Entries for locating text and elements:
---
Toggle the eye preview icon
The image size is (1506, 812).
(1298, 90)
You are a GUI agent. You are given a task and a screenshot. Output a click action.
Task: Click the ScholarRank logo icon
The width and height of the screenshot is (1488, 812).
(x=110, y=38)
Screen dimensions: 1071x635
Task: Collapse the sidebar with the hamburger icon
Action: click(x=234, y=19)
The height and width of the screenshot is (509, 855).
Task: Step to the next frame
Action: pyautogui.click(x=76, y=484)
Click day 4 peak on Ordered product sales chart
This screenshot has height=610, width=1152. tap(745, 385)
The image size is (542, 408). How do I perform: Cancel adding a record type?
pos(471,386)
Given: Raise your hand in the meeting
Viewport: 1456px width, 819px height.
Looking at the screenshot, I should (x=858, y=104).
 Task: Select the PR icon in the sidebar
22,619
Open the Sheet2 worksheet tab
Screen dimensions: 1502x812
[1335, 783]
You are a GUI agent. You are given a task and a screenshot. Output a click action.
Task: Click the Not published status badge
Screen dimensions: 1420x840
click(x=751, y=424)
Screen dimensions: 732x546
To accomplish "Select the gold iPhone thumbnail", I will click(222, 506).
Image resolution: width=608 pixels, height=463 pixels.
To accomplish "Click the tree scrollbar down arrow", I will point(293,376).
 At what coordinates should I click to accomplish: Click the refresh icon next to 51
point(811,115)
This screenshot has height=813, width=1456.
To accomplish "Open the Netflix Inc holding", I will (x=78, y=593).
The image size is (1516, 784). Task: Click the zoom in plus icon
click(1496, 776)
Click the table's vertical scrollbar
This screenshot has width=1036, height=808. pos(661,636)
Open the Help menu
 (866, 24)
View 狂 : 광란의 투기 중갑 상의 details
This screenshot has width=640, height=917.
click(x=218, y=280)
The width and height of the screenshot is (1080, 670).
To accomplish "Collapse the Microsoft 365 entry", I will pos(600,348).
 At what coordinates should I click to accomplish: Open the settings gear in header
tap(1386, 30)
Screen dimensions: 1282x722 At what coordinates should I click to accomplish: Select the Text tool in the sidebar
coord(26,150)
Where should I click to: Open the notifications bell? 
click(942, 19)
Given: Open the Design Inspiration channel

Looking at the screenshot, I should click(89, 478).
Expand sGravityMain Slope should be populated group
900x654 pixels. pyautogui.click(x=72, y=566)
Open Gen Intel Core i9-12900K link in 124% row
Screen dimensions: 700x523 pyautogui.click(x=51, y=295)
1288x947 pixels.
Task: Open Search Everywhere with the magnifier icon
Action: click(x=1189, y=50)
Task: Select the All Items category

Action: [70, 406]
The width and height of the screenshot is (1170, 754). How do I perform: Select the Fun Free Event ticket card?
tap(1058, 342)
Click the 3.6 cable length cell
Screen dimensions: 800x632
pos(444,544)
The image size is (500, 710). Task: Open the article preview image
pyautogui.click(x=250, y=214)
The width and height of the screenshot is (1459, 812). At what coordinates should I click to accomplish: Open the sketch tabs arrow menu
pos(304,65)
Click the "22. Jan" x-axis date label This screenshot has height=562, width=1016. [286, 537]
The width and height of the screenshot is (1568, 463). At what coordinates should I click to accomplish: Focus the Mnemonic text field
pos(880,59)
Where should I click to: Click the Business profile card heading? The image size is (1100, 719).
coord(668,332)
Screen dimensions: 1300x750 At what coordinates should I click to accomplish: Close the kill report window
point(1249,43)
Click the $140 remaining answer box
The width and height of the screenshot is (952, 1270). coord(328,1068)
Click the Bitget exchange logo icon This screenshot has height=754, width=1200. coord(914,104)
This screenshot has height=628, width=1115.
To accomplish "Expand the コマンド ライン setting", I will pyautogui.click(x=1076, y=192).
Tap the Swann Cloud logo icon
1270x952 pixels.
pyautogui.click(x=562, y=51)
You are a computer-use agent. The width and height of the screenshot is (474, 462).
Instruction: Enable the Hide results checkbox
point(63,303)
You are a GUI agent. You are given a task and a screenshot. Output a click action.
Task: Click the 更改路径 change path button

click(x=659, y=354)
---
Do this:
Rewrite all of the items above with each "GUI agent" changed to "interface agent", and leave everything else as it is.

Solution below:
Toggle the eye preview icon
The image size is (1506, 812).
(1298, 90)
You are a interface agent. You are given a task and a screenshot. Output a click action.
Task: Click the ScholarRank logo icon
The width and height of the screenshot is (1488, 812).
(x=110, y=38)
Screen dimensions: 1071x635
Task: Collapse the sidebar with the hamburger icon
Action: click(x=234, y=19)
The height and width of the screenshot is (509, 855).
Task: Step to the next frame
Action: pyautogui.click(x=76, y=484)
Click day 4 peak on Ordered product sales chart
This screenshot has height=610, width=1152. tap(745, 385)
The image size is (542, 408). How do I perform: Cancel adding a record type?
pos(471,386)
Given: Raise your hand in the meeting
Viewport: 1456px width, 819px height.
Looking at the screenshot, I should (x=858, y=104).
 Task: Select the PR icon in the sidebar
22,619
Open the Sheet2 worksheet tab
Screen dimensions: 1502x812
[1335, 783]
You are a interface agent. You are given a task and a screenshot. Output a click action.
Task: Click the Not published status badge
Screen dimensions: 1420x840
click(x=751, y=424)
Screen dimensions: 732x546
To accomplish "Select the gold iPhone thumbnail", I will click(222, 506).
Image resolution: width=608 pixels, height=463 pixels.
To accomplish "Click the tree scrollbar down arrow", I will point(293,376).
 At what coordinates should I click to accomplish: Click the refresh icon next to 51
point(811,115)
This screenshot has height=813, width=1456.
To accomplish "Open the Netflix Inc holding", I will (x=78, y=593).
The image size is (1516, 784). Task: Click the zoom in plus icon
click(1496, 776)
Click the table's vertical scrollbar
This screenshot has width=1036, height=808. pos(661,636)
Open the Help menu
 (866, 24)
View 狂 : 광란의 투기 중갑 상의 details
This screenshot has width=640, height=917.
click(x=218, y=280)
The width and height of the screenshot is (1080, 670).
To accomplish "Collapse the Microsoft 365 entry", I will pos(600,348).
 At what coordinates should I click to accomplish: Open the settings gear in header
tap(1386, 30)
Screen dimensions: 1282x722 At what coordinates should I click to accomplish: Select the Text tool in the sidebar
coord(26,150)
Where should I click to: Open the notifications bell? 
click(942, 19)
Given: Open the Design Inspiration channel

Looking at the screenshot, I should click(89, 478).
Expand sGravityMain Slope should be populated group
900x654 pixels. pyautogui.click(x=72, y=566)
Open Gen Intel Core i9-12900K link in 124% row
Screen dimensions: 700x523 pyautogui.click(x=51, y=295)
1288x947 pixels.
Task: Open Search Everywhere with the magnifier icon
Action: click(x=1189, y=50)
Task: Select the All Items category

Action: [70, 406]
The width and height of the screenshot is (1170, 754). How do I perform: Select the Fun Free Event ticket card?
tap(1058, 342)
Click the 3.6 cable length cell
Screen dimensions: 800x632
pos(444,544)
The image size is (500, 710). Task: Open the article preview image
pyautogui.click(x=250, y=214)
The width and height of the screenshot is (1459, 812). At what coordinates should I click to accomplish: Open the sketch tabs arrow menu
pos(304,65)
Click the "22. Jan" x-axis date label This screenshot has height=562, width=1016. [286, 537]
The width and height of the screenshot is (1568, 463). At what coordinates should I click to accomplish: Focus the Mnemonic text field
pos(880,59)
Where should I click to: Click the Business profile card heading? The image size is (1100, 719).
coord(668,332)
Screen dimensions: 1300x750 At what coordinates should I click to accomplish: Close the kill report window
point(1249,43)
Click the $140 remaining answer box
The width and height of the screenshot is (952, 1270). coord(328,1068)
Click the Bitget exchange logo icon This screenshot has height=754, width=1200. coord(914,104)
This screenshot has height=628, width=1115.
To accomplish "Expand the コマンド ライン setting", I will pyautogui.click(x=1076, y=192).
Tap the Swann Cloud logo icon
1270x952 pixels.
pyautogui.click(x=562, y=51)
You are a computer-use agent. The width and height of the screenshot is (474, 462).
Instruction: Enable the Hide results checkbox
point(63,303)
You are a interface agent. You are given a task and a screenshot. Output a click action.
Task: Click the 更改路径 change path button

click(x=659, y=354)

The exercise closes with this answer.